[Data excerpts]
[Start of Attachment]

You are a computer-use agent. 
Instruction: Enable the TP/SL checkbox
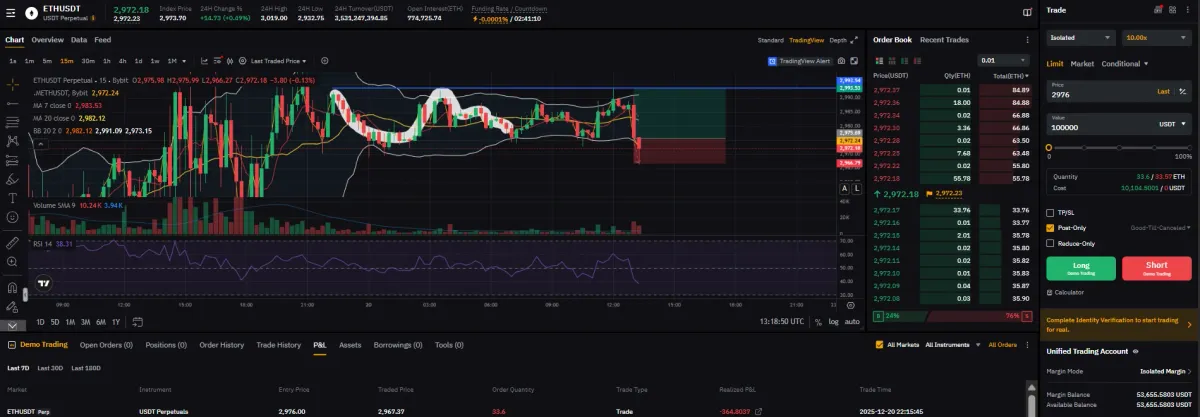(x=1049, y=213)
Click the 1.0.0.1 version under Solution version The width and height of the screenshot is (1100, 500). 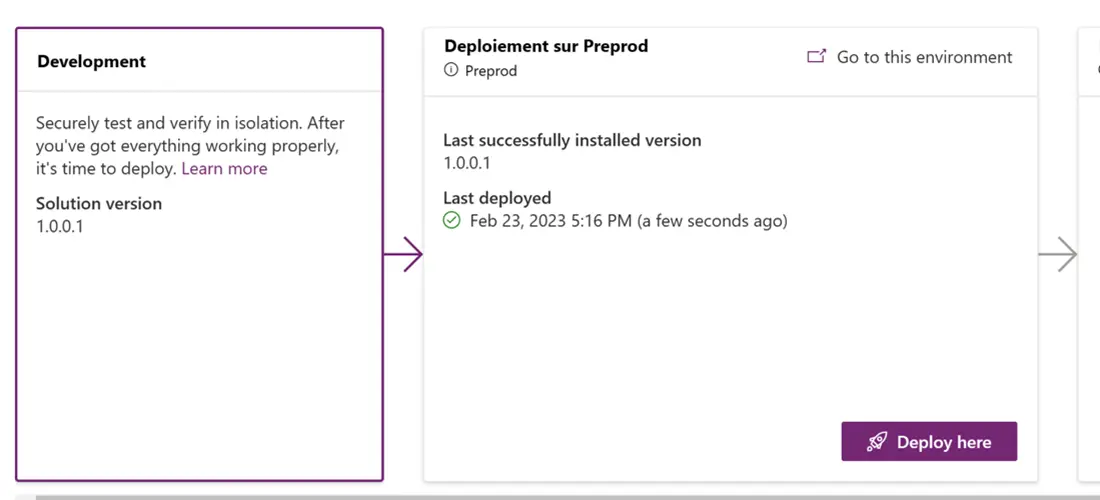click(x=60, y=227)
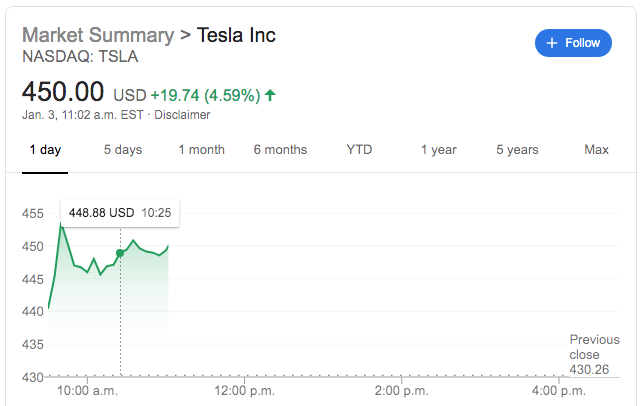Click the 12:00 p.m. axis label
This screenshot has height=406, width=642.
[245, 390]
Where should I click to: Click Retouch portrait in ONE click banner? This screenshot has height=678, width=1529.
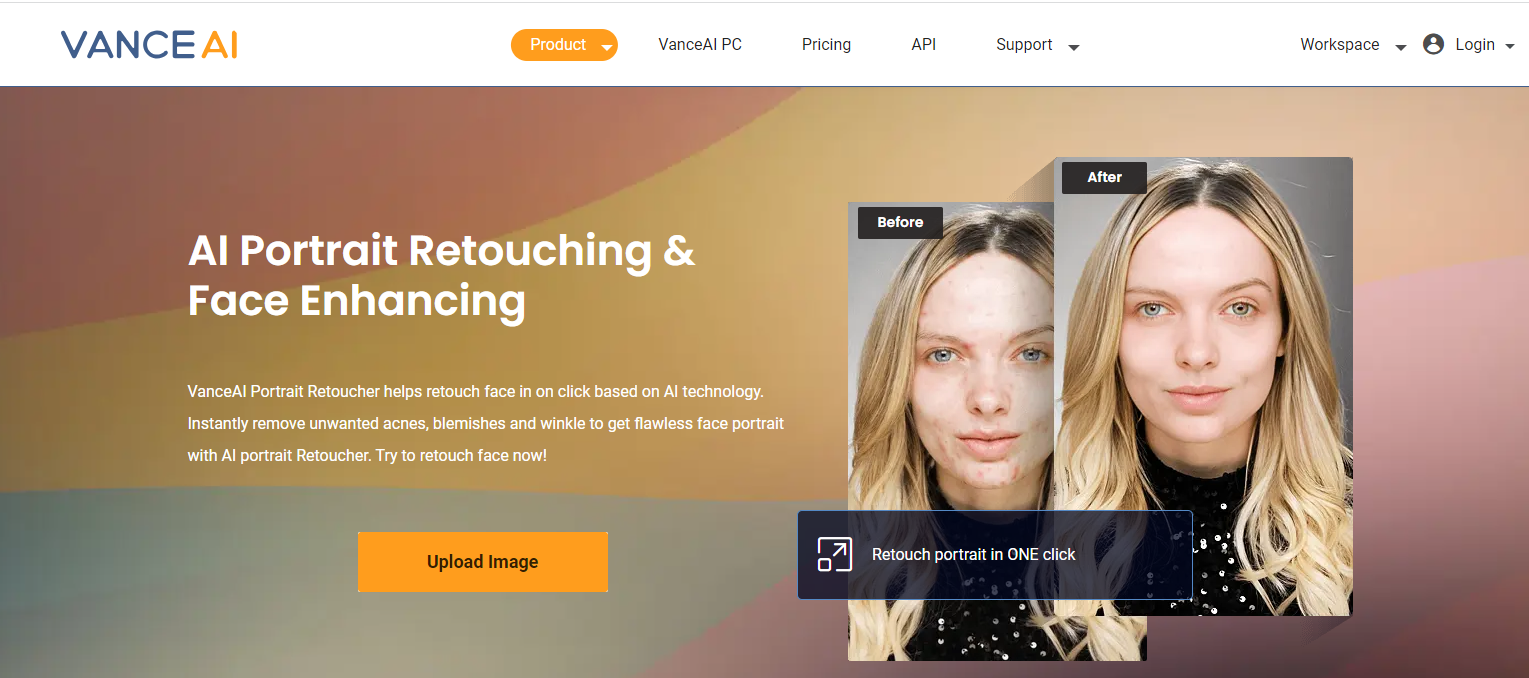pos(995,555)
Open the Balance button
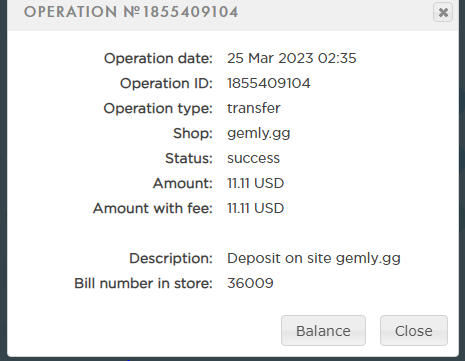The width and height of the screenshot is (465, 361). (x=323, y=331)
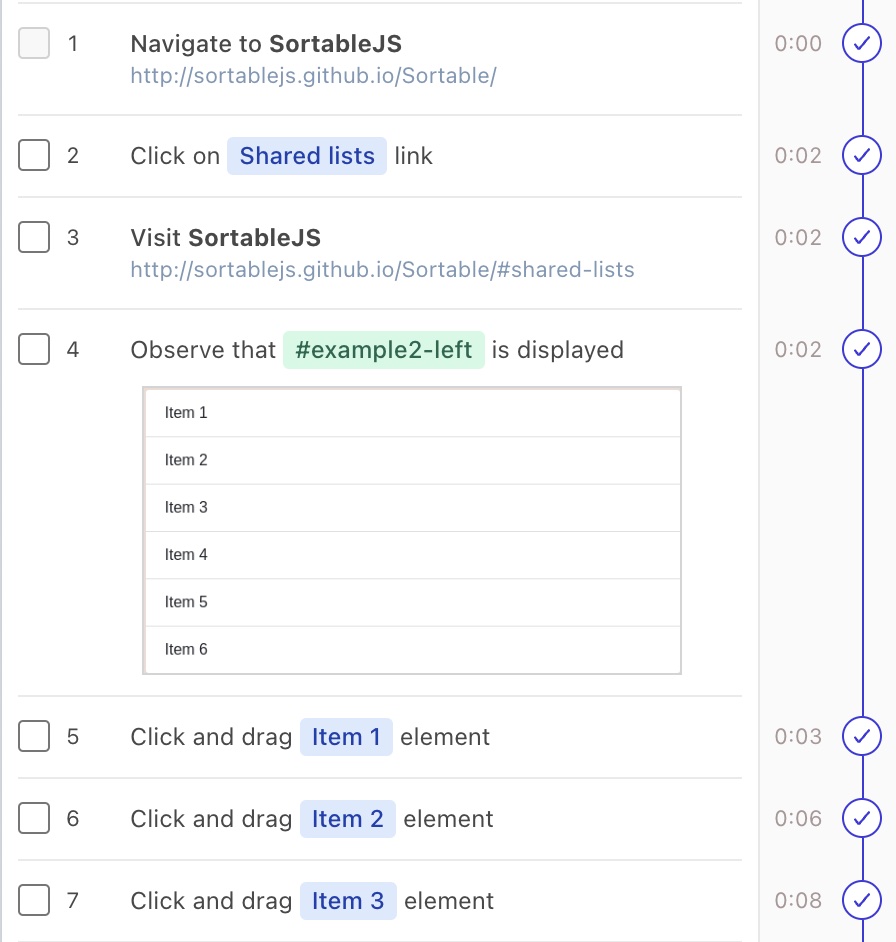This screenshot has height=942, width=896.
Task: Check the box for step 1
Action: [33, 44]
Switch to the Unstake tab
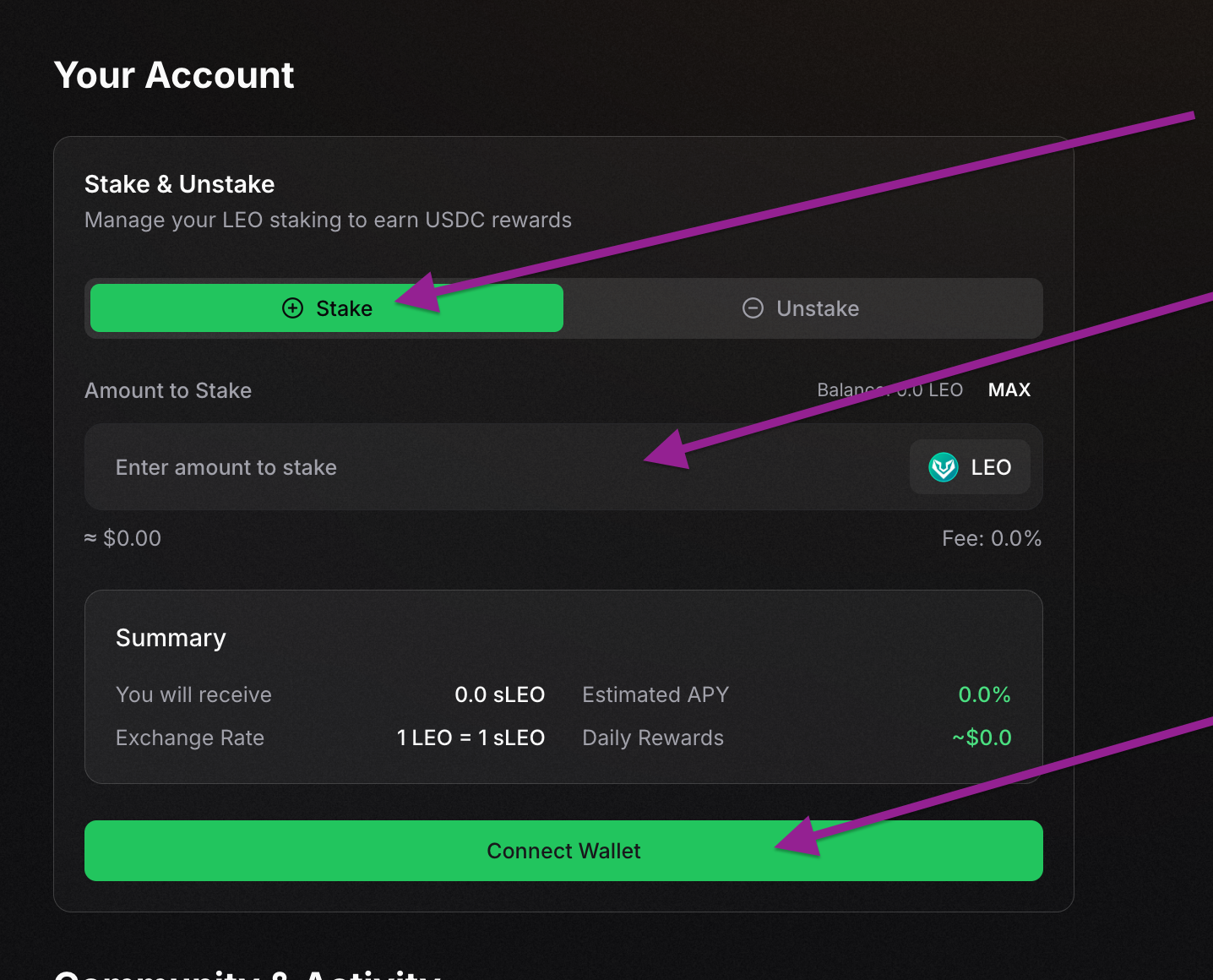 [x=801, y=308]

[End of Attachment]

Leaving out the pictures, restate word for word the lines above from the one containing "Where should I" through the end of the records, both ends included.

_Answer area_:
Where should I click to: Click Retouch portrait in ONE click banner? This screenshot has height=678, width=1529.
pos(995,555)
Open the Balance button
The width and height of the screenshot is (465, 361). (x=323, y=331)
This screenshot has height=942, width=896.
Task: Check the box for step 1
Action: [33, 44]
Switch to the Unstake tab
 [x=801, y=308]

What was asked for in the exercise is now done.